If you have a teen athlete, chances are he or she comes home with some nasty stains on his or her uniform the first day of practice. It only takes one slide into home plate or one tackle on the 20-yard line to keep the team outfit from looking like new. Fortunately, parents can take immediate action to remove those stains so that the team colors remain fresh and vibrant.
The most common stain among high school athletes is mud. Some teams play during light rain and others just after the rain has ended. If you spot mud on your teen’s jersey, you’ll want to hang the uniform up to dry. As soon as the mud has dried, take it outside and brush off as much of it as you can. For any remaining stain you’ll need an enzyme detergent. Rub this over the stain and let it sit for about 15 minutes. Place in the wash as you normally would.
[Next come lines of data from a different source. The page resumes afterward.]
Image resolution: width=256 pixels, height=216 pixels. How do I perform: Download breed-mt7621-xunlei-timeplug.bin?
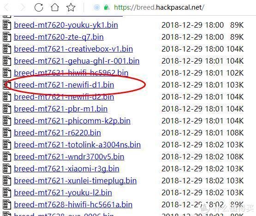tap(75, 181)
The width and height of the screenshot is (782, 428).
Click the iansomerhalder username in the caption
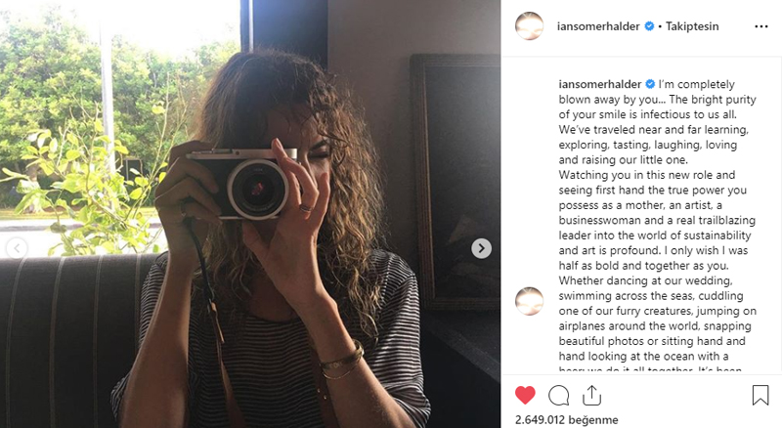[x=598, y=84]
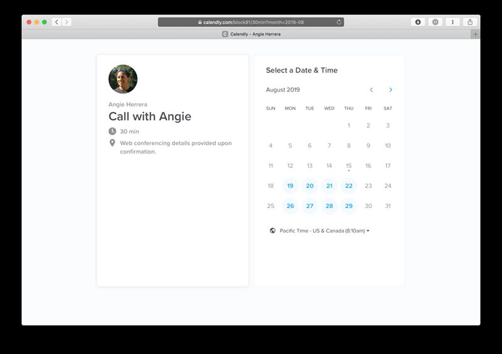This screenshot has height=354, width=502.
Task: Reload the page using refresh icon
Action: (339, 22)
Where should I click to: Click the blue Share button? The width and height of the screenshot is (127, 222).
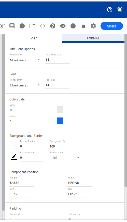click(112, 26)
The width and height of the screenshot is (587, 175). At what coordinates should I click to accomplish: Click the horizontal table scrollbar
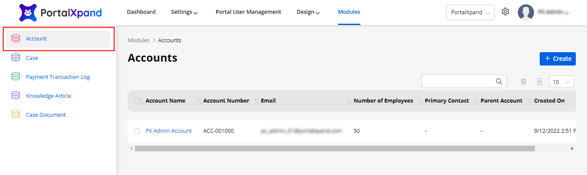[335, 148]
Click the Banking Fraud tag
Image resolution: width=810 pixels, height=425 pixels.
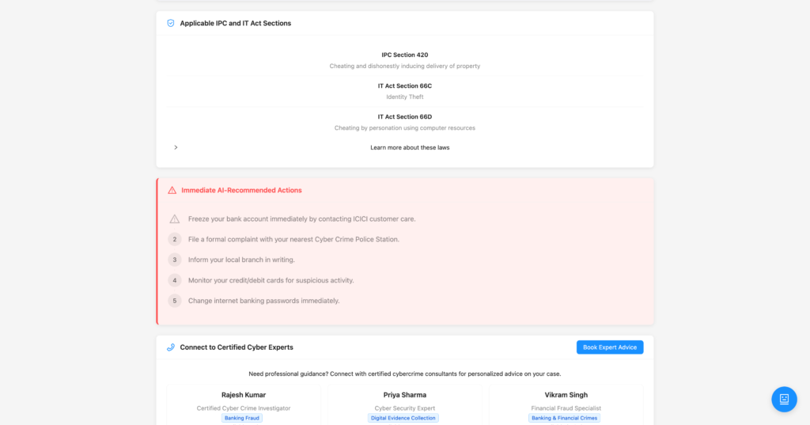click(242, 418)
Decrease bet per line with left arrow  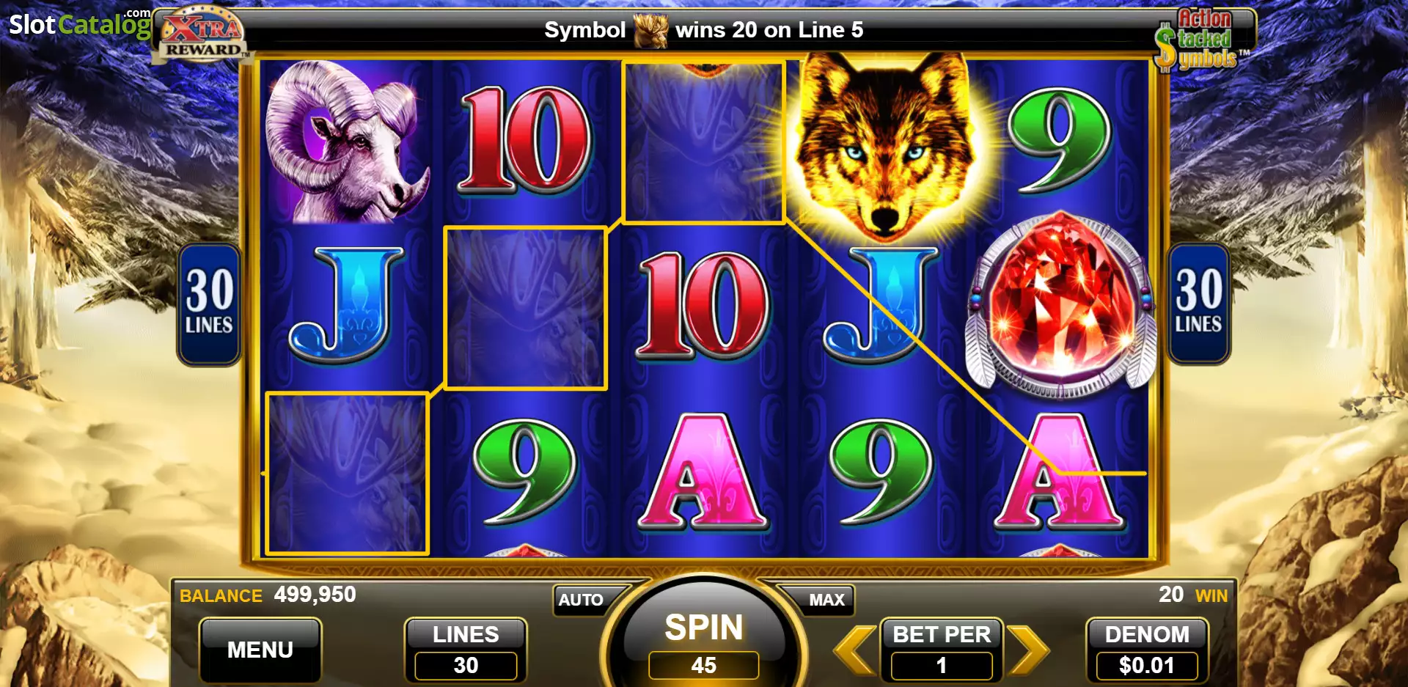click(856, 649)
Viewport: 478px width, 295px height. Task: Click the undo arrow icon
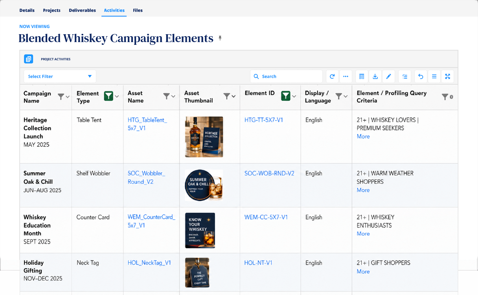tap(421, 76)
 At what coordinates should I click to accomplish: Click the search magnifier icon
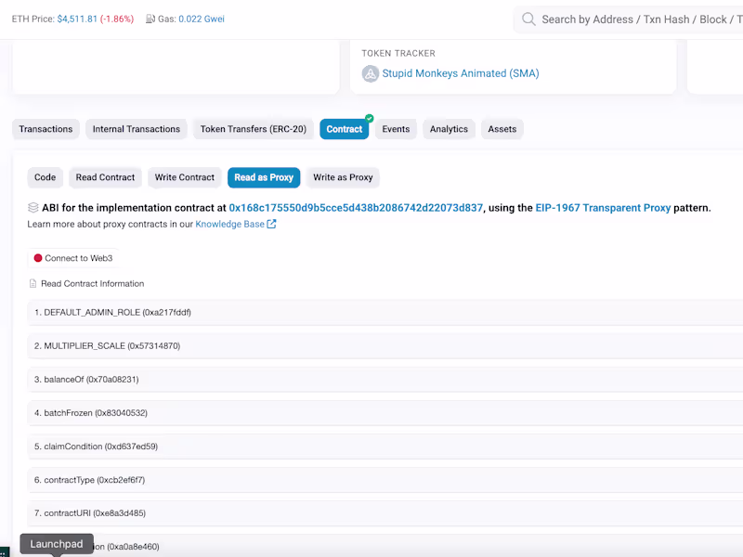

The second most common stain found on the clothing of ball players is grass. Grass is a bit harder to remove than mud because of the xanthophylls and carotenoids pigments, but it can be done. First, pour a little isopropyl rubbing alcohol over the grass stain and let it soak in for 10 minutes. Rinse the area with cold water and watch some of the green coloring disappear. Then work a liquid stain remover into the fabric with a soft bristle toothbrush. Give this 15 minutes to do its job before tossing it in the wash with your regular detergent.
There’s always a parent on the sideline providing fruit juice for the players. Sometimes that juice accidentally makes its way onto the sports uniform. First, run the stain under the faucet with the knob set to cold. Try to work as much of the juice out as you can with your fingers. Then mix one-part white vinegar with two-parts water and pour it over the stain. After 10 minutes has passed, rinse the jersey. If any trace of a stain remains, go over it with a stain stick before tossing it in the wash.
Ball players love to chew gum. If it somehow ends up stuck your child’s pants, there’s no need to panic. Gum is actually quite easy to remove. First, place an ice cube over the chewing gum until it becomes hard. You’ll then be able to chip away at it with a butter knife. Remove as much as you can. If any remains, place a piece of newspaper over the gum. Get out your iron and set it to low heat. Iron over the area until the gum attaches itself to the newspaper. Simply toss the newspaper in the trash and you’re all done.
You’ll need something a little more than just your regular detergent to get rid of sweat stains. For this task, add an oxygen product to the wash, like OxiClean. This will safely break up the sweat and brighten the uniform at the same time. As long as you wash the uniform immediately after practice or a game on game day, this is all you need to do.
Injuries happen, which means there are times when blood may end up on your child’s uniform. Immediately run the clothing under a faucet of cold water and see how much blood you can remove just by working the fabric with your fingers. If the jersey is white, pour a little hydrogen peroxide over the blood stain and wait a few minutes. You’ll notice it bubbling, and that just means it’s working. Rinse and wash normally. If the jersey is any other color, cover the stain with a layer of salt and let it sit until it dries. The salt will actually absorb the blood. Brush the salt into the trash can and launder with regular detergent.
Should your teen’s uniform be dirty, but not soiled with a particular stain, you’ll still want to pay attention to how you wash it. Shake each piece off outdoors to remove loose dirt and debris that may be stuck to the clothing. In addition to washing the clothing with your traditional detergent, add either a cup of vinegar or ½ cup of baking soda. These ingredients have the power to remove strong odors, which means your teen will not just look good, but smell good too.
Warning: Do not use bleach to whiten or clean teen uniforms. Most of these type of outfits are made out of polyester, and the bleach will ruin it.